28th April, 2022
By Taiye Agbaje
Justice Minister Abubakar Malami, SAN, said only the Court of Appeal can restore Section 84(12) into the Electoral Act, 2022.
Malami told Justice Inyang Ekwo of a Federal High Court (FHC), Abuja, in a counter affidavit filed on his behalf by his counsel, Oladipupo Okpeseyi, SAN.
The counter affidavit, marked: FHC/ABJ/CS/247/2022, was deposed to by Abimbola Akintola, a legal practitioner.
Section 84(12) of the Act reads: “No political appointee at any level shall be a voting delegate or be voted for at the convention or congress of any political party for the purpose of the nomination of candidates for any election.”
The Peoples Democratic Party (PDP) had sued the President, the Attorney General of the Federation (AGF), Senate President, Speaker of the House of Representatives and Clerk of National Assembly.

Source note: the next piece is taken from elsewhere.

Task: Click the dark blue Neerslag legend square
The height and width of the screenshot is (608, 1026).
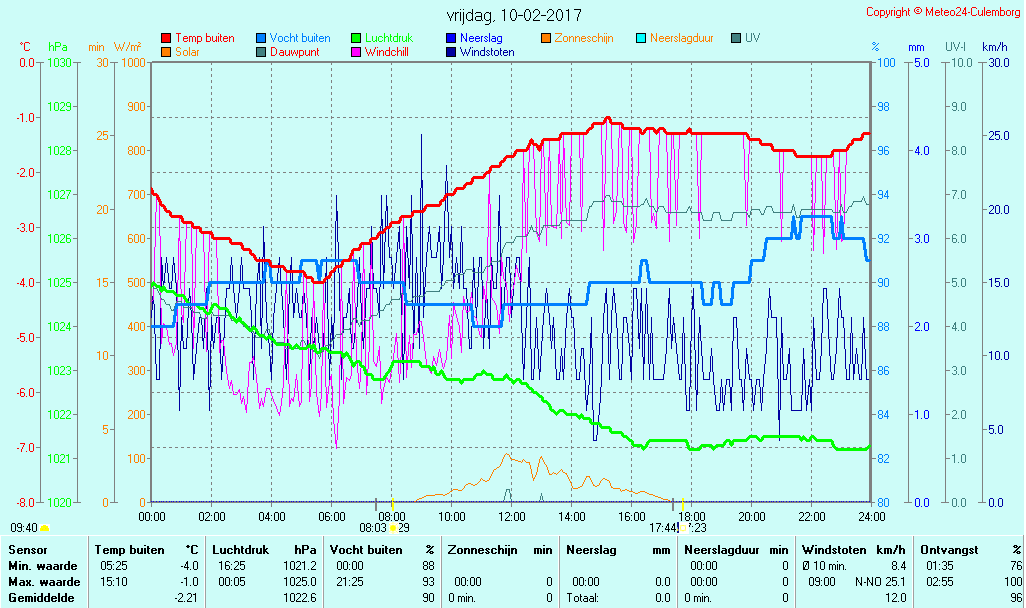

It also sued Senate Leader, House of Representatives Leader and the Independent National Electoral Commission (INEC) as 1st to 8th defendants respectively.
Others include Deputy Senate President, Deputy Speaker of House of Representatives, Deputy Senate Leader and Deputy Leader of the House of Representatives as 9th to 12th defendants in the matter.
The PDP had challenged the legality or otherwise of the National Assembly tinkering with the Electoral Act, after it had been signed into law by President Muhammadu Buhari.
Amidst debate about the subject matter, a Federal High Court sitting in Umuahia and presided over by Justice Evelyn Anyadike, on March18, ordered the AGF to delete Section 84(12) of the Act.
Anyadike, in the judgment, held that the section was “unconstitutional, invalid, illegal, null, void and of no effect whatsoever and ought to be struck down as it cannot stand when it is in violation of the clear provisions of the Constitution.”
Anyadike held that Sections 66(1)(f), 107(1)(f), 137(1)(f), and 182(1)(f) of the 1999 Constitution already stipulated that appointees of government seeking to contest elections were only to resign at least 30 days to the date of the election.
Reacting,, the AGF said that both the National Assembly and PDP had since appealed the judgment.
He said “it is only the Court of Appeal that can restore the section into the Electoral Act and not any high court.”
He said the PDP suit had become academic and constituted abuse of court process on the strength of the pending Court of Appeal matter.
The AGF, therefore, prayed the court to dismiss the PDP suit.
He argued that PDP should not be allowed to take over the functions of the National Assembly since it had no power to amend or enact law.
Malami, who averred that PDP had nothing to suffer if the contentious section is deleted, said that removing the section would deepen the practice of democracy and stop discrimination against public servants and public office holders.
When the matter came up on Thursday, counsel to the parties in the suit informed that processes had been filed and served on one another.
Justice Ekwo adjourned the matter until May 16 for hearing.